Amman, Jordan — Only 10 coronavirus infections and two related deaths have been reported in war-torn Yemen to date, but there's mounting fear that COVID-19 is poised to wreak havoc on a country that was already struggling with a humanitarian catastrophe before the pandemic.
"The virus is now in Yemen and may quickly spread," Lise Grande, United Nations Humanitarian Coordinator for Yemen, said in a statement late last week. "The factors are all here: Low levels of general immunity, high levels of acute vulnerability, and a fragile, overwhelmed health system."
Yemen has been pummeled by a series of man-made disasters for years. Neighboring powerhouse Saudi Arabia, a key backer of the government in a seemingly endless civil war, has led a five-year bombing campaign and maritime blockade, choking off vital supplies to most of Yemen's 30 million inhabitants.
Long before the coronavirus disease was even identified, Yemen's health services had already collapsed, millions of children were starving and diseases such as cholera and diphtheria — considered obsolete in most of the world — were flaring up. The United Nations had already labeled it the world's worst humanitarian crisis.
Samah Hadid, Oxfam's director of advocacy in Yemen, estimates that 80% of Yemen's population needs emergency aid right now, more than any other country in the world.

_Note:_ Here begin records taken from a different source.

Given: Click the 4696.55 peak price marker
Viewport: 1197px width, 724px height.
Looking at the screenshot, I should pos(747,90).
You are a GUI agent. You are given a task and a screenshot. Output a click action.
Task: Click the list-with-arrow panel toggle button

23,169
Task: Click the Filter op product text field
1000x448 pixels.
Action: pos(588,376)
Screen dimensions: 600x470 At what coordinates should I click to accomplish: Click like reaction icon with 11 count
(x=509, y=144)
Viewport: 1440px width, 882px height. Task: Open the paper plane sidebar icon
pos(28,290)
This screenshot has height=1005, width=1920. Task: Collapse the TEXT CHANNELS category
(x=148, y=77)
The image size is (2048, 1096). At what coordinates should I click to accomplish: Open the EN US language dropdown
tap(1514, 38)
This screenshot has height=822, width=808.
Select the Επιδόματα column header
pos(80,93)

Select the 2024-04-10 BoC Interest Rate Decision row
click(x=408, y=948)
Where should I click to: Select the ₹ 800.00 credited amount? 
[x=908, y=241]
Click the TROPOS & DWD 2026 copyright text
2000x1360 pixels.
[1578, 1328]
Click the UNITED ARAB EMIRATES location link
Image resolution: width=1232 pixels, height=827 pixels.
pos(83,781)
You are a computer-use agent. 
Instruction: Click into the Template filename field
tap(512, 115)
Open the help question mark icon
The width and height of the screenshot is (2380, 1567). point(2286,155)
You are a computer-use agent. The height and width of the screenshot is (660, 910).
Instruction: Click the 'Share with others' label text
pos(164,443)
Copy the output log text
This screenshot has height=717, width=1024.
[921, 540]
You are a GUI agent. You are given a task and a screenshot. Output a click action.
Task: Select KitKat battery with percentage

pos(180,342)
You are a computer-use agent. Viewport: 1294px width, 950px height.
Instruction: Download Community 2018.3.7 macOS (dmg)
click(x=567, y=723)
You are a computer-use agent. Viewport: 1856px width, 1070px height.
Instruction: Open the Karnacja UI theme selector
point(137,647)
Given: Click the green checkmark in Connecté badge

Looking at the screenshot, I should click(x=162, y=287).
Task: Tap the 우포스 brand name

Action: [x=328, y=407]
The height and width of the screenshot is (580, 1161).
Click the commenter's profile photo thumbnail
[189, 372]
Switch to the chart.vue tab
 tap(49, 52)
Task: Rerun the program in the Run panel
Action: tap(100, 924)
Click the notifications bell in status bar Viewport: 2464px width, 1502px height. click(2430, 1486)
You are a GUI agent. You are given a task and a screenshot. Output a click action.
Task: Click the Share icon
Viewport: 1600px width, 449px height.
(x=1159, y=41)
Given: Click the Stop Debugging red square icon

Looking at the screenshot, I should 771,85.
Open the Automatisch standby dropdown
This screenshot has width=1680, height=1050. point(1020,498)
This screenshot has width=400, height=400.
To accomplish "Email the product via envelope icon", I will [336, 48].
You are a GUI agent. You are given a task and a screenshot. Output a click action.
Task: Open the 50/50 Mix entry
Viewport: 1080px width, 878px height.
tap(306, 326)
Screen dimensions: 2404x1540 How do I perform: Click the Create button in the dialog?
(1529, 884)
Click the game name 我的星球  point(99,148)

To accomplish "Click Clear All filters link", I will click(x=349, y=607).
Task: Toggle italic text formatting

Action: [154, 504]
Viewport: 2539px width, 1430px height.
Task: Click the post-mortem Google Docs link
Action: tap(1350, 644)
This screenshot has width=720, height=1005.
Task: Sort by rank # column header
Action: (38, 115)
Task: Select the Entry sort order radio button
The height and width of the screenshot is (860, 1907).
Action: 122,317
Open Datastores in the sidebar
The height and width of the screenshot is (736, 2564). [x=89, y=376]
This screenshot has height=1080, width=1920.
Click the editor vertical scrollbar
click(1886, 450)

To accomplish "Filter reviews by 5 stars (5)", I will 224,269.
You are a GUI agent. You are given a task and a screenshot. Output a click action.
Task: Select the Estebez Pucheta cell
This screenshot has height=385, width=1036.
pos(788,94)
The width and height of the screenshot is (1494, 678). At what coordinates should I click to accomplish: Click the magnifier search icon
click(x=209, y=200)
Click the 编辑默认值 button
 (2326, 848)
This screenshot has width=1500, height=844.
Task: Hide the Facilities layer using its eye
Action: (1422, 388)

"The Yemen humanitarian response is underfunded. Yemen desperately needs international aid to cope with COVID-19 and other humanitarian needs," she told CBS News. "An estimated 4 million displaced people live in overcrowded camps and settlements which makes social distancing incredibly difficult and increases people's risk to the virus."
The fear is that these desperate circumstances may be hiding many more than the 10 COVID-19 cases the world knows about. Yemeni health officials in the war-ravaged south of the country tell CBS News they're trying to contain the outbreak, but they lack detection equipment. One official said they have only "a handful" of COVID-19 tests in the region.
The official, who asked not to be named, lamented the lack of support from the global community for the decimated region. He admitted that "with the political complications in Yemen, north and south, and the ongoing heated war fronts, it is quite difficult to respond properly."
The Iranian-backed Houthi rebels who control the more densely populated northern part of the country insist they've detected no coronavirus cases yet at all.
Wearing gloves and a face mask, the Houthi administration's Health Minister, Dr. Taha al-Mutawakel, warned against "fear and panic" in a news conference in the capital city of Sanaa.
"The enemy wants to push the coronavirus to Yemen to exhaust its population," he claimed, accusing the Saudis of exacerbating the crisis. He insisted the rebel government was ready for a possible outbreak, however. The Houthis have shown off a hotel in Sanaa that has apparently been converted into an isolation facility to handle any COVID-19 patients.
Senior Yemeni doctor Dhekra Annuzaili tells CBS News that both the rebels in the north, and the Western and Saudi-backed government in the south, need "shock therapy to jolt them out of reckless denial of the threat posed by the disease across all of Yemen."